Important findings Nocturnal low temperature had limited effects on the rapid light-response curves of PSII relative electron transfer rate through PSII (rETR), the fraction of open PSII centers (q_L), and PSII non-photochemical quenching coefficient (q_NP). The comparison of chlorophyll fluorescence between 400 and 1 500 μmol·m⁻²·s⁻¹ steady-state light intensities confirmed that NLT treatment did not affect the activity of the PSII reaction center and the process of non-photochemical quenching of K. pygmaea. On the third day after NLT treatment, under high light intensity, the ratios of Φ_PSII:Φ_NO:Φ_NPQ were 36:19:45 and 38:19:43 in the control and NLT groups, respectively; while under lower light intensity, they were 66:22:12 and 66:23:11, respectively. The fast relaxation component (NPQ_f) was the main component in non-photochemical quenching (NPQ); the proportion of the slow relaxation component in non-photochemical quenching was 11% and 10% on day 1 and day 3 in control group, and 13% and 12% in NLT group, respectively.
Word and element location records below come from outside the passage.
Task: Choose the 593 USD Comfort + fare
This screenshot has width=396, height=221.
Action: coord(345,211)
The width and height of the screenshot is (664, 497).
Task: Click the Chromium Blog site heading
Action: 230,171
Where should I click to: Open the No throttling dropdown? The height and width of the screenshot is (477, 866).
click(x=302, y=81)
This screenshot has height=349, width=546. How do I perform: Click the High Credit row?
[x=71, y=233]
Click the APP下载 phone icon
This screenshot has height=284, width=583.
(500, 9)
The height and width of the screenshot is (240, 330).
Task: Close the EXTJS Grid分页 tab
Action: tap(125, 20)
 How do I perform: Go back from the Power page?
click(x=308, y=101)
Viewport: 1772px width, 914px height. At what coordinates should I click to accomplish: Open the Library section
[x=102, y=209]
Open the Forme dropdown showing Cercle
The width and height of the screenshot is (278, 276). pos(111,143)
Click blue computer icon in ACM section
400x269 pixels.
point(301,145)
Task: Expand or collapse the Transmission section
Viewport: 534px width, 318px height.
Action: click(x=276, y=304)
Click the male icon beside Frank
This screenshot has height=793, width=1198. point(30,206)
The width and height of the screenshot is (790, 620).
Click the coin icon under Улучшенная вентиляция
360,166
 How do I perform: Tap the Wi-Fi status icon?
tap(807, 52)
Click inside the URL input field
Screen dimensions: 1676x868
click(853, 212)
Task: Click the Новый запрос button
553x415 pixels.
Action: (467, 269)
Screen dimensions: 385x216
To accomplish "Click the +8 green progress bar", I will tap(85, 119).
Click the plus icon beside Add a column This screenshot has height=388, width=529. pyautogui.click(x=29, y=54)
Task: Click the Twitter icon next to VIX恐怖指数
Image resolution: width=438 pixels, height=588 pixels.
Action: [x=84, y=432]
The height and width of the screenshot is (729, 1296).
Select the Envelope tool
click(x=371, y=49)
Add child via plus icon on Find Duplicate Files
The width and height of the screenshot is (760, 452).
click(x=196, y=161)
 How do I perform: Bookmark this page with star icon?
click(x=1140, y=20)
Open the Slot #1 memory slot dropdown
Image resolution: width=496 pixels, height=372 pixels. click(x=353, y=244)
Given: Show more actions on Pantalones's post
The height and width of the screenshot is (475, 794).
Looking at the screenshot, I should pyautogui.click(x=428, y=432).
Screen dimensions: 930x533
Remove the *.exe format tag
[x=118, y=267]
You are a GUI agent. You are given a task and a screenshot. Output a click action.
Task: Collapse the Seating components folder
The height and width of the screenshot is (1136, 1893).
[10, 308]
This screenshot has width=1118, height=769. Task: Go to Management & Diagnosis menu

Our results indicated that the probability of photoinhibition of the PSII reaction center in K. pygmaeawas increased after NLT treatment; low light intensity and NLT led to the prolongation of photosynthetic induction time. Overall, the NLT treatment did not increase the tendency of excess excitation energy to be difficult to regulate and dissipate in K. pygmaea leaves, since PSII photochemical energy dissipation and protective regulation mechanism still effectively distributed the absorbed light energy.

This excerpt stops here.